Problem: Please copy the listing below word for word, starting with the line that contains "Where should I click to: Open" and going on through the line that contains "pyautogui.click(x=752, y=191)", with both of those lines included.

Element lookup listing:
"""

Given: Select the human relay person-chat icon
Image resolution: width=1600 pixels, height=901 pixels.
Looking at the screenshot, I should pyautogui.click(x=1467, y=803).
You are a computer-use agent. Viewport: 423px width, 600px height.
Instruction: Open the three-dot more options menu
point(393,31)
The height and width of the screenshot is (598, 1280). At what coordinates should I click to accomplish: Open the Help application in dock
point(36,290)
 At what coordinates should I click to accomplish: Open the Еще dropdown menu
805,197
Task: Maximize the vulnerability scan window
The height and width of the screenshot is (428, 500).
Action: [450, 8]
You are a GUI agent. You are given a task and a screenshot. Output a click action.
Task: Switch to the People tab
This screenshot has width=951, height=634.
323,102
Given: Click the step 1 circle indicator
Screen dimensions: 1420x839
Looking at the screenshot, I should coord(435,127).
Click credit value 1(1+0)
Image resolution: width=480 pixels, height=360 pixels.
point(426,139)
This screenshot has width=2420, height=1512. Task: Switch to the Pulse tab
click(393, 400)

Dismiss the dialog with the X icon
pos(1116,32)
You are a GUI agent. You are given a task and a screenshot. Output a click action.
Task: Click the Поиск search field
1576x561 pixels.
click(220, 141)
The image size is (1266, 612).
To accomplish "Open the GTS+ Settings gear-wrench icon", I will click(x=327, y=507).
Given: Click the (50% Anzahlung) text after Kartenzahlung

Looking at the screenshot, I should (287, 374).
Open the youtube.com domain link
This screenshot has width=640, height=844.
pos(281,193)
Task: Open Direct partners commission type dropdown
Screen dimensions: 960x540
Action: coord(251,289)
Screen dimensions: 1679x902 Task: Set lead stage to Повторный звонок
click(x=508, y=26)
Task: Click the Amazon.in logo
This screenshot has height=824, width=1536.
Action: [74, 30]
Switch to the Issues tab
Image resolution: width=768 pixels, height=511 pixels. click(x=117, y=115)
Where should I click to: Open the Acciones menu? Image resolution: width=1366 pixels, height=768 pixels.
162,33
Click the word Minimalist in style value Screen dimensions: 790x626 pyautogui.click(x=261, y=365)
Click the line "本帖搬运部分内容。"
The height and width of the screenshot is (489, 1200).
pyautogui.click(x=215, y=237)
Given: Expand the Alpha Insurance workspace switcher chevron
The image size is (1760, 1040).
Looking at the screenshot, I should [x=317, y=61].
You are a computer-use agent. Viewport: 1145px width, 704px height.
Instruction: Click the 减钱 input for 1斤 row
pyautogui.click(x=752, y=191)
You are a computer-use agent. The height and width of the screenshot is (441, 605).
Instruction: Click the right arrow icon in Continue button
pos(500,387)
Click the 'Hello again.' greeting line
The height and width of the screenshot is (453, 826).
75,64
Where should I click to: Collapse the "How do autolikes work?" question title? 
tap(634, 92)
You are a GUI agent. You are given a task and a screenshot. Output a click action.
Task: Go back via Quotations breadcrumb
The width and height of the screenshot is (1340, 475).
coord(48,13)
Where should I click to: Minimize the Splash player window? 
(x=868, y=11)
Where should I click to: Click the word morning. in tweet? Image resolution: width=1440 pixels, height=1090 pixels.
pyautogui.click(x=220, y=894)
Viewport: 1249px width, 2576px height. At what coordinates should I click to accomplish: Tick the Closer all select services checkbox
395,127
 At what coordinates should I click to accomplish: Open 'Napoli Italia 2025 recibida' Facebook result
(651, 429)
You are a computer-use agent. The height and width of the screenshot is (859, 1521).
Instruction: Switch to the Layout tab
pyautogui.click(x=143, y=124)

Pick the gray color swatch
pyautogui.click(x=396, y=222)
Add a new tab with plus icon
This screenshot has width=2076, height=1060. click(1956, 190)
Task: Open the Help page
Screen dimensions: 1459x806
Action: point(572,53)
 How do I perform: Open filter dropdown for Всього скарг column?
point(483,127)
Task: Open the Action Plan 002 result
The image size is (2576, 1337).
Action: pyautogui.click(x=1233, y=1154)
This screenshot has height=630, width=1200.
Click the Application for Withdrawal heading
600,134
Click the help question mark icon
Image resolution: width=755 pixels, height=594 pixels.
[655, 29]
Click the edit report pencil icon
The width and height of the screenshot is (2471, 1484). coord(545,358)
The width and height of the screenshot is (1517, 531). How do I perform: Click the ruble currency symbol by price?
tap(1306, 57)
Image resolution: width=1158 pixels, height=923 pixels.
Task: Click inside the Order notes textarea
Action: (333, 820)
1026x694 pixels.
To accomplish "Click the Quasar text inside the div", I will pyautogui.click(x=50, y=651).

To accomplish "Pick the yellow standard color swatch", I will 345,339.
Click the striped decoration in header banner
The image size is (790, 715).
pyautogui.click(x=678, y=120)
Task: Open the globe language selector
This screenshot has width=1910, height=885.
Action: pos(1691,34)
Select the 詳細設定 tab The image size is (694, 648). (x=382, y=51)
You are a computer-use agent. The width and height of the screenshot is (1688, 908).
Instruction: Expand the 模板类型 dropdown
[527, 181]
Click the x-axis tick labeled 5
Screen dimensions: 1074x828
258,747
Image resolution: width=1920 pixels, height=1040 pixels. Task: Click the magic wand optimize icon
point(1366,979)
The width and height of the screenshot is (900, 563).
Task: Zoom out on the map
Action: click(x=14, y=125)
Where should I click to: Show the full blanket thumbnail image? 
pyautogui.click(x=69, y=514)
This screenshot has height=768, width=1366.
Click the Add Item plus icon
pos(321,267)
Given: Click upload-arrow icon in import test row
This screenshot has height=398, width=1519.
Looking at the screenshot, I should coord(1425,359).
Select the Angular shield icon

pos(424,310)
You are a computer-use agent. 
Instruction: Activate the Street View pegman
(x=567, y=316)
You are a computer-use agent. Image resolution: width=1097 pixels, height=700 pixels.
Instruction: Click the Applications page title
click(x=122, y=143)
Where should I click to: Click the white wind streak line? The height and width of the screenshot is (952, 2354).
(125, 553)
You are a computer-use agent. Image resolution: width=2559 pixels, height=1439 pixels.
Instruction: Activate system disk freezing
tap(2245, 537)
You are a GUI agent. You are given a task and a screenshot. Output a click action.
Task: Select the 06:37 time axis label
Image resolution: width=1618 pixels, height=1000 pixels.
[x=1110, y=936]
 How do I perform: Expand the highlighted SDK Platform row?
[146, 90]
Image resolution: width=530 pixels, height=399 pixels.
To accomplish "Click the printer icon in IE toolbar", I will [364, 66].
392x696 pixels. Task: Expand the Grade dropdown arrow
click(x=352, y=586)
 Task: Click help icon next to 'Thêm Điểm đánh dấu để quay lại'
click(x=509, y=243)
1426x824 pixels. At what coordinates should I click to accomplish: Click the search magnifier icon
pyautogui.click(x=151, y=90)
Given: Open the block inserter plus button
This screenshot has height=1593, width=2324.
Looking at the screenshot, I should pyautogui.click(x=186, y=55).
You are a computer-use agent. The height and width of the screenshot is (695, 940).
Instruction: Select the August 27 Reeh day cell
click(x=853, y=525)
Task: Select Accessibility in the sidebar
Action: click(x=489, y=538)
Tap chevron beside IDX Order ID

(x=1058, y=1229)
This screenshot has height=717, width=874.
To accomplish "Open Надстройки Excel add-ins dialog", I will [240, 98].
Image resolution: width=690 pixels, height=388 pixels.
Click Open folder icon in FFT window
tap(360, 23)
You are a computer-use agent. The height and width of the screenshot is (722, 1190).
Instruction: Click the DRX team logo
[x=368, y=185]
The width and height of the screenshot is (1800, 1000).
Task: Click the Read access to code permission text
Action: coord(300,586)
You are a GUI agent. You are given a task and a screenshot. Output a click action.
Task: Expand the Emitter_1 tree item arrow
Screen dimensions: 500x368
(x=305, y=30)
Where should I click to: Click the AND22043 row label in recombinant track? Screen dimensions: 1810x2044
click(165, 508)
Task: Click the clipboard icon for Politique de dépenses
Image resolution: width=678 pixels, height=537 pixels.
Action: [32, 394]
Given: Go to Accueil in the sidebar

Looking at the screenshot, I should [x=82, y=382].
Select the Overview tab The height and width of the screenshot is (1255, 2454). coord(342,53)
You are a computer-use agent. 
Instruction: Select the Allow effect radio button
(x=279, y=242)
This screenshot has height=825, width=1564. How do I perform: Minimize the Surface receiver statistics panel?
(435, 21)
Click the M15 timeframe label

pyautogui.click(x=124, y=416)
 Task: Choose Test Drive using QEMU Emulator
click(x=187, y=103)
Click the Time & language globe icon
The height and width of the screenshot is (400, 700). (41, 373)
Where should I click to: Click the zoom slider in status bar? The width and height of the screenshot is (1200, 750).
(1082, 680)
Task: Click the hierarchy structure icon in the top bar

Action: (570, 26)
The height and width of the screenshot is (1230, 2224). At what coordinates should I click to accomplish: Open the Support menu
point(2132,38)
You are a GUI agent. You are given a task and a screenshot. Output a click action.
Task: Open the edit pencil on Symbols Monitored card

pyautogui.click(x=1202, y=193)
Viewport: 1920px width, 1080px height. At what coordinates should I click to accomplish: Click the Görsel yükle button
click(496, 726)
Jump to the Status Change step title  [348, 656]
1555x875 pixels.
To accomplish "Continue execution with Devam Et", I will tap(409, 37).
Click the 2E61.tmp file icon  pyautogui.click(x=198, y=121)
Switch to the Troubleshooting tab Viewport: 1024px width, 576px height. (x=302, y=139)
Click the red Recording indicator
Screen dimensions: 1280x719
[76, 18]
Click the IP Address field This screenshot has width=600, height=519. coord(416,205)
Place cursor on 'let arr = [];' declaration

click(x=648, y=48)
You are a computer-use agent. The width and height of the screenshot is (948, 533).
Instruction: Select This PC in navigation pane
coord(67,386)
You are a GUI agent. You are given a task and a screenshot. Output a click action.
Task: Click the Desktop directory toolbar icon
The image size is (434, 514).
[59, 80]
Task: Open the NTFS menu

"""

Complete output:
Where should I click to: Open the Acciones menu? Image resolution: width=1366 pixels, height=768 pixels.
162,33
Click the word Minimalist in style value Screen dimensions: 790x626 pyautogui.click(x=261, y=365)
Click the line "本帖搬运部分内容。"
The height and width of the screenshot is (489, 1200).
pyautogui.click(x=215, y=237)
Given: Expand the Alpha Insurance workspace switcher chevron
The image size is (1760, 1040).
Looking at the screenshot, I should [x=317, y=61].
You are a computer-use agent. Viewport: 1145px width, 704px height.
Instruction: Click the 减钱 input for 1斤 row
pyautogui.click(x=752, y=191)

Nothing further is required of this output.